Given exercise: Copy the entries from the start through the line that contains "tap(415, 362)", inclusive, substituting "Minimize" for every "Collapse" and leaving everything else unchanged.
-=-=-
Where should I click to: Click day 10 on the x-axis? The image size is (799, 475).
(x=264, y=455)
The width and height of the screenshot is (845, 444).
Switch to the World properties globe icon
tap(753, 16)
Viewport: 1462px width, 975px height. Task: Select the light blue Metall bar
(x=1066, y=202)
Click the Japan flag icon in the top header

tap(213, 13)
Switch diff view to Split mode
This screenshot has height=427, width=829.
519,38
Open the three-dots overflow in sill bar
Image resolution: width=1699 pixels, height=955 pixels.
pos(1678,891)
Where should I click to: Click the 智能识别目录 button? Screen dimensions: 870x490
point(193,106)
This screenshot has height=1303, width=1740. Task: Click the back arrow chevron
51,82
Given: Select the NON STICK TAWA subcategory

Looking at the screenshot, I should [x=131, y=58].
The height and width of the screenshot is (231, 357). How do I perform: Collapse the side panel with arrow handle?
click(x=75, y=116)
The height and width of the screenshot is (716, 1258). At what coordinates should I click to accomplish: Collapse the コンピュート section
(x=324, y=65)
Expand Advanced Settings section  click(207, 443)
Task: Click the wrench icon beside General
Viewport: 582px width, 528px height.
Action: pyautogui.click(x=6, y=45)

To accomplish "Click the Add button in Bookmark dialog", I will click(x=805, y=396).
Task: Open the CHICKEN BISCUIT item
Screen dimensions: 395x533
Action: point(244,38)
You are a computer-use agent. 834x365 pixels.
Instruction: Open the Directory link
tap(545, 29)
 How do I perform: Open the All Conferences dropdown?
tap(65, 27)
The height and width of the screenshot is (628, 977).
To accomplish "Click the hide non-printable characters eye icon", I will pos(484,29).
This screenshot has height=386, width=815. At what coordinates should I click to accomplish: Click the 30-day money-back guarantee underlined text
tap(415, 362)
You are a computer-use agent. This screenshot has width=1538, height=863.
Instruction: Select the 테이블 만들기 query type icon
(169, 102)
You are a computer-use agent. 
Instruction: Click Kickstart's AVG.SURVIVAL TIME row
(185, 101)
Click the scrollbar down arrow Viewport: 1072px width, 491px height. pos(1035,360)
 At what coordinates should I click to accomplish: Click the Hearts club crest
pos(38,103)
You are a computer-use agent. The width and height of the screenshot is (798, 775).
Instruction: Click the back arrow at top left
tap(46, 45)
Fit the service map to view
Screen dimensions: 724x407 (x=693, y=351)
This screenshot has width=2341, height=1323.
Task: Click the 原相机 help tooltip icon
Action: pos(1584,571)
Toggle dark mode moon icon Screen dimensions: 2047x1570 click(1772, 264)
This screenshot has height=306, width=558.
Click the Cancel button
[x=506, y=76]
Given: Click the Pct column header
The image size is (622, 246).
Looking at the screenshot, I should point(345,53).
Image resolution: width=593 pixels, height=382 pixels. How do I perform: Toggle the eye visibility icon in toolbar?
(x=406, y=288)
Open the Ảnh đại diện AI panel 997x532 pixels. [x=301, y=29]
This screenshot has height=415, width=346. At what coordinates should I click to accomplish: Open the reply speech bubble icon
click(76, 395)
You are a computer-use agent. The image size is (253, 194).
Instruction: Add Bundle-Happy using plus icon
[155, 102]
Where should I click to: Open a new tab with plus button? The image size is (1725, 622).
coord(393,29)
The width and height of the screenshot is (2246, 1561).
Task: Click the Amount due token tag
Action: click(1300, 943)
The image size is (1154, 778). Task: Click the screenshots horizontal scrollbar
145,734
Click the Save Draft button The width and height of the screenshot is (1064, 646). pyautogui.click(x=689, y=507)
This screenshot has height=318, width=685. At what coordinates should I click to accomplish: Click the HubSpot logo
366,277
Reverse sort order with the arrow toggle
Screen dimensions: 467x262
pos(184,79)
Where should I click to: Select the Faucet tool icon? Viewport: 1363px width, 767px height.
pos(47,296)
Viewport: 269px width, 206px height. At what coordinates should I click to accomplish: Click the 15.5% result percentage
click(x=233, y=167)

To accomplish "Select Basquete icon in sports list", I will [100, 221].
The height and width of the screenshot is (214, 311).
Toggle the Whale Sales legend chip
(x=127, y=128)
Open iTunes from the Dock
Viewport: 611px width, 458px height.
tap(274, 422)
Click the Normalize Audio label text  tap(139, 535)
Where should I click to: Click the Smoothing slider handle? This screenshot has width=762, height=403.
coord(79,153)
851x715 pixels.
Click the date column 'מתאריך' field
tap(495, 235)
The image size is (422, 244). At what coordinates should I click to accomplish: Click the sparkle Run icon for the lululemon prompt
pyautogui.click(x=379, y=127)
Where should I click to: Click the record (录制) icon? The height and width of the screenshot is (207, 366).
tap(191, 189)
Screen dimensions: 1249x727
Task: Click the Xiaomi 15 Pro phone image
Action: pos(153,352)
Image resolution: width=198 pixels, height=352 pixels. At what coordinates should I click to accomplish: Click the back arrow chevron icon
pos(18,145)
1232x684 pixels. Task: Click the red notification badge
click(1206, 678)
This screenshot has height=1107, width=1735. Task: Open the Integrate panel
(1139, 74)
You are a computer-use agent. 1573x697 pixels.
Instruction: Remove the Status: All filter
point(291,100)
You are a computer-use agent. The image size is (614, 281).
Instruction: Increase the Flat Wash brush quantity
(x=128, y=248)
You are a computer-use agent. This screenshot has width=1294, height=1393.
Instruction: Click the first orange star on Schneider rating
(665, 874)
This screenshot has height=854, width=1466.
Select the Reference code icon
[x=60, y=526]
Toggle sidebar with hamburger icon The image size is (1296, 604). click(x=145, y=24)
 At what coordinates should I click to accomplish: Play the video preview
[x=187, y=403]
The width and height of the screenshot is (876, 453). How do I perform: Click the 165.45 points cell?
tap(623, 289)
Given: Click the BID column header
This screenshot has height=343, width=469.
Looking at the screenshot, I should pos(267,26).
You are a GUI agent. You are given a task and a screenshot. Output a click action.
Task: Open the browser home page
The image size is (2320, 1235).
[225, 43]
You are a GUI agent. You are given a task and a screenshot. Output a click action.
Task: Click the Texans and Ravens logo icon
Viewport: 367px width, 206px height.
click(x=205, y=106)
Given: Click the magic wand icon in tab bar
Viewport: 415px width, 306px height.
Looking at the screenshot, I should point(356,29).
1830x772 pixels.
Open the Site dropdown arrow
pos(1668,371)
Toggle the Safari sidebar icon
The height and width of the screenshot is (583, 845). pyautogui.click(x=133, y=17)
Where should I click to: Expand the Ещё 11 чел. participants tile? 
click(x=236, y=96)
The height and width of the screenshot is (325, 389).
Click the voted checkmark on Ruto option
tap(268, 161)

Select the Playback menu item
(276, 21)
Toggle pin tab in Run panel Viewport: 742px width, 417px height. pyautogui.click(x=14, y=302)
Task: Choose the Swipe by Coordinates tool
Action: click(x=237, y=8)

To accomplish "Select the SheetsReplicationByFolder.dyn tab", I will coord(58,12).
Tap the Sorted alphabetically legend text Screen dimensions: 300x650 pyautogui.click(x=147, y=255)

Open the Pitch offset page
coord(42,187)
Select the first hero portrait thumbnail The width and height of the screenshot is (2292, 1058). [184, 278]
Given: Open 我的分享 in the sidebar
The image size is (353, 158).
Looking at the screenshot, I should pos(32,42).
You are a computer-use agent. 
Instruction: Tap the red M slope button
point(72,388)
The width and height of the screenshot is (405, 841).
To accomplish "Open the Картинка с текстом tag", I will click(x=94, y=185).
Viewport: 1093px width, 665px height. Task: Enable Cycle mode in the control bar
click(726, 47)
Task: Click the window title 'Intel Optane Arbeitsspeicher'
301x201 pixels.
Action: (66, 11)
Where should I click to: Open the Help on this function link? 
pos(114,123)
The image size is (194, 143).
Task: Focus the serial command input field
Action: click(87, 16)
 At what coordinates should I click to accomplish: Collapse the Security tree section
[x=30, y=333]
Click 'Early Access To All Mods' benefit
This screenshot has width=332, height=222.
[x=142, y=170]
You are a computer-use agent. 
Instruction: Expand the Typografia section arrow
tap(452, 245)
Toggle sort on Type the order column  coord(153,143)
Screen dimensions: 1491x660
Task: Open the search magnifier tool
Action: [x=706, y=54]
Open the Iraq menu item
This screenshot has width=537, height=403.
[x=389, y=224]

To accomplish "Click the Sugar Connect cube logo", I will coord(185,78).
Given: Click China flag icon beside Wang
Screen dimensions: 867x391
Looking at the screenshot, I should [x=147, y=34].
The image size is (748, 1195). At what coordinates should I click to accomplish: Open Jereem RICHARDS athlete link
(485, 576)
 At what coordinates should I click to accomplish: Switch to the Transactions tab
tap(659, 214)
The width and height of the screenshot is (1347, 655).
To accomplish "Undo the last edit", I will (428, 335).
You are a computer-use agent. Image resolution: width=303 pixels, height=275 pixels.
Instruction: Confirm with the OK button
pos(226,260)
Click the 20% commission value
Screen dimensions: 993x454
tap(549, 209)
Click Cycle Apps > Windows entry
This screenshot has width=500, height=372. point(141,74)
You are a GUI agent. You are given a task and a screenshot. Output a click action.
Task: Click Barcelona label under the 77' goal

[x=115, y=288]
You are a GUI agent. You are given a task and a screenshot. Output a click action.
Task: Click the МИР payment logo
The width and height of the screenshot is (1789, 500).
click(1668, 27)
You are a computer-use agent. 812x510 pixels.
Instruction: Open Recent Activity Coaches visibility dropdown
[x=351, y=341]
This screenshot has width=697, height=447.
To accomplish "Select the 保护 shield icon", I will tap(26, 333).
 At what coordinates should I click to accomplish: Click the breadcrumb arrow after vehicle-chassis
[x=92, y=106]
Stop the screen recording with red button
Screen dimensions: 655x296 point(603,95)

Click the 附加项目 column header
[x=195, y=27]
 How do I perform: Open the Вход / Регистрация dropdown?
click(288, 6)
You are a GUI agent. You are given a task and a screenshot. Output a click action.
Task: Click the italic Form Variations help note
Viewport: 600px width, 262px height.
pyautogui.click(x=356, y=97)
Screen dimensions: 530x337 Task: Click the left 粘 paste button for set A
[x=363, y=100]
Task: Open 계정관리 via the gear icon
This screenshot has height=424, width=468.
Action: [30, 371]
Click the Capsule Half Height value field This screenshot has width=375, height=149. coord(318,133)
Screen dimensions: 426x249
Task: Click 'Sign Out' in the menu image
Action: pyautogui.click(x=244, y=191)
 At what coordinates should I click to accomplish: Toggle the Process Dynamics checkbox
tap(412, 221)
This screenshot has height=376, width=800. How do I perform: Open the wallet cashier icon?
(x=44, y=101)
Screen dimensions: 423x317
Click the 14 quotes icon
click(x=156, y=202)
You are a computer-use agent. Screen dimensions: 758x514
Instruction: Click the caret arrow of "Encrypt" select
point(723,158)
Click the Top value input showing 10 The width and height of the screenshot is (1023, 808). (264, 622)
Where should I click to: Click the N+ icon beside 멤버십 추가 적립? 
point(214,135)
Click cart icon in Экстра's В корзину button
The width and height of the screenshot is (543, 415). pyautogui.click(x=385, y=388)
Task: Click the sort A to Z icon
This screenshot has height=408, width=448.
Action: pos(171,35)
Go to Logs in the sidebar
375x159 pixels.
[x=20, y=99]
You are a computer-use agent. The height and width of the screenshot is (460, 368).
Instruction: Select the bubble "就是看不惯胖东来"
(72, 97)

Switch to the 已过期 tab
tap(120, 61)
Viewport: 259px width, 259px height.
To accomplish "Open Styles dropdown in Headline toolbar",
-=-=-
Final answer:
Where should I click to: Click day 10 on the x-axis? The image size is (799, 475).
(x=264, y=455)
The width and height of the screenshot is (845, 444).
Switch to the World properties globe icon
tap(753, 16)
Viewport: 1462px width, 975px height. Task: Select the light blue Metall bar
(x=1066, y=202)
Click the Japan flag icon in the top header

tap(213, 13)
Switch diff view to Split mode
This screenshot has height=427, width=829.
519,38
Open the three-dots overflow in sill bar
Image resolution: width=1699 pixels, height=955 pixels.
pos(1678,891)
Where should I click to: Click the 智能识别目录 button? Screen dimensions: 870x490
point(193,106)
This screenshot has height=1303, width=1740. Task: Click the back arrow chevron
51,82
Given: Select the NON STICK TAWA subcategory

Looking at the screenshot, I should [x=131, y=58].
The height and width of the screenshot is (231, 357). How do I perform: Minimize the side panel with arrow handle?
click(x=75, y=116)
The height and width of the screenshot is (716, 1258). At what coordinates should I click to accomplish: Minimize the コンピュート section
(x=324, y=65)
Expand Advanced Settings section  click(207, 443)
Task: Click the wrench icon beside General
Viewport: 582px width, 528px height.
Action: pyautogui.click(x=6, y=45)

To accomplish "Click the Add button in Bookmark dialog", I will click(x=805, y=396).
Task: Open the CHICKEN BISCUIT item
Screen dimensions: 395x533
Action: point(244,38)
You are a computer-use agent. 834x365 pixels.
Instruction: Open the Directory link
tap(545, 29)
 How do I perform: Open the All Conferences dropdown?
tap(65, 27)
The height and width of the screenshot is (628, 977).
To accomplish "Click the hide non-printable characters eye icon", I will pos(484,29).
This screenshot has height=386, width=815. At what coordinates should I click to accomplish: Click the 30-day money-back guarantee underlined text
tap(415, 362)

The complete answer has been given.